Effects Of Medications Taken To Cure Opiates Addiction

August 9, 2012 0 Comments

Suboxone is a medication for treating opiate addiction. It has assisted millions to beat addiction to painrelievers like vicodin and oxycontin. It has also been taken to treat addiction to opioids like heroin. It works by substituting the drug abuse. If you take Suboxone, you can stop taking the drugs without experiencing any craving or pains of withdrawal symptoms. Many persons use it for several years or even for indefinite period of time in a long term opioids treatment program.

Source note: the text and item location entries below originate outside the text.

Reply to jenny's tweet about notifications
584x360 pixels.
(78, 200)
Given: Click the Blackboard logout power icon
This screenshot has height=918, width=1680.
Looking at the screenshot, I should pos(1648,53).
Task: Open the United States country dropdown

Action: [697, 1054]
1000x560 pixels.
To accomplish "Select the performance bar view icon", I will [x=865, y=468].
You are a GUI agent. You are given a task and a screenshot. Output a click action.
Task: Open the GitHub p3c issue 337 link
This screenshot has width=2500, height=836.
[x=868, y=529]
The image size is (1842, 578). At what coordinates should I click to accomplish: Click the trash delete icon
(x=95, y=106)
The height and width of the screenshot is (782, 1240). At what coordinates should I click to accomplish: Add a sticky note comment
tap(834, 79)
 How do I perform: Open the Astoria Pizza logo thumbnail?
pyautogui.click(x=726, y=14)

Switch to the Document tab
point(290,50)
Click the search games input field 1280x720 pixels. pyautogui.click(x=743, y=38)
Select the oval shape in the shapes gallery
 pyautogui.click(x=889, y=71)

It is a alternative of the medicine called methadone which is also prescribed for curing addiction to opiates. Suboxone is thought to be better than methadone as it does not need to be given under monitoring. The medical professional may prescribe you suboxone for a whole month and you will not be needed to go to clinic each day. Methadone needs to be used under close monitoring that’s why the patient has to go to the hospital daily. One more benefit of suboxone is that it results in less side effects and it is less difficult to cease using.

Suboxone is known to be partly an opioid agonist as it combines with receptor cells to create physiologic reactions. Though it is a milder opioid, it can be addictive. By abusing suboxone a patient simply trades an addiction to a harmful drug for an addiction to suboxone.

Although it can be habit forming, it does not get an individual high if taken at prescribed amounts. Even if a patient tries to abuse it, it does not work very effectively. A person who is using Suboxone can paly a part in the activities of society normally, without facing withdrawal symptoms and craving.

Though it is physically addictive, it does not cause severe symptoms of withdrawal when a patient tries to quit abusing Suboxone. The withdrawal symptoms that emerge are not as acute as the symptoms caused by other opiates.

The symptoms and signs of suboxone addiction encompass restlessness, yawning, sweating, diarrhea, goose pimples, ravings, joint pain, muscle twitches, runny nose, nausea, leg restlessness, vomiting, and hot flashes.

Most of the people will suffer from only a few of these suboxone abuse side effects. And those people who gradually reduce the abuse of Suboxone do not suffer from withdrawal symptoms which are not that hard to tolerate.